##### RECORDS SHOWN

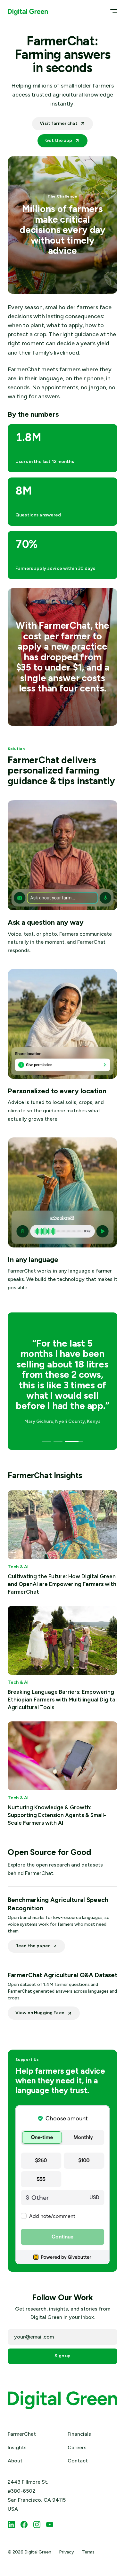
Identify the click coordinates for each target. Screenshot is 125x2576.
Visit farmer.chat (58, 123)
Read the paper (32, 1946)
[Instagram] (36, 2524)
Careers (77, 2447)
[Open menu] (111, 10)
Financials (79, 2434)
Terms (88, 2552)
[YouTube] (49, 2524)
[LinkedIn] (11, 2524)
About (15, 2461)
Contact (78, 2461)
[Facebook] (24, 2524)
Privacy (66, 2552)
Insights (17, 2447)
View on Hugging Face (39, 2012)
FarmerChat (22, 2434)
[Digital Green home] (28, 10)
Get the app (58, 140)
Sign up (62, 2355)
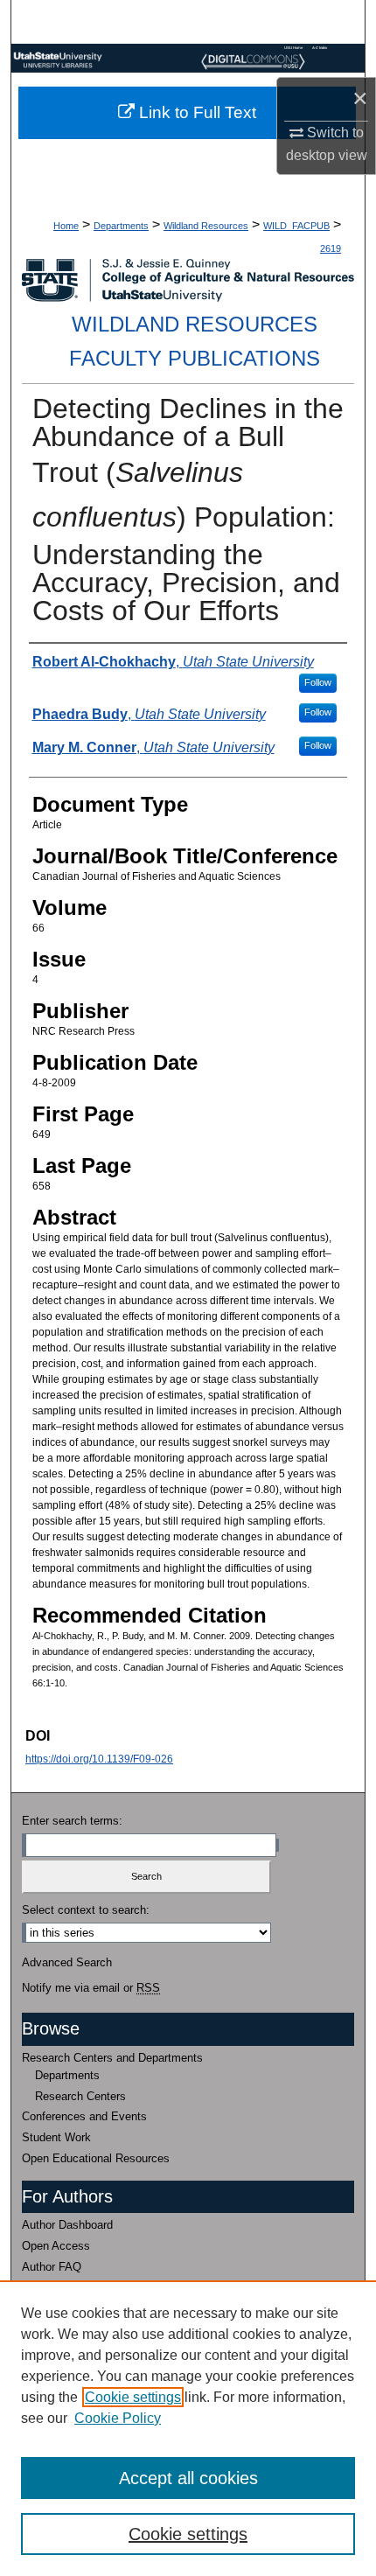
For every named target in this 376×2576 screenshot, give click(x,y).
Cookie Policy (117, 2418)
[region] (188, 2428)
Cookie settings (133, 2397)
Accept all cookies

##########

:: PROBLEM STATEMENT ::
Go to the line above that contains "[Instagram] (36, 2524)" and reproduce everything exactly from there through the line that contains "Cookie Policy (117, 2418)", leaving out the pictures.

:: WRITTEN SOLUTION ::
[Instagram] (36, 2524)
Careers (77, 2447)
[Open menu] (111, 10)
Financials (79, 2434)
Terms (88, 2552)
[YouTube] (49, 2524)
[LinkedIn] (11, 2524)
About (15, 2461)
Contact (78, 2461)
[Facebook] (24, 2524)
Privacy (66, 2552)
Insights (17, 2447)
View on Hugging Face (39, 2012)
FarmerChat (22, 2434)
[Digital Green home] (28, 10)
Get the app (58, 140)
Sign up (62, 2355)
For every named target in this 376×2576 screenshot, give click(x,y).
Cookie Policy (117, 2418)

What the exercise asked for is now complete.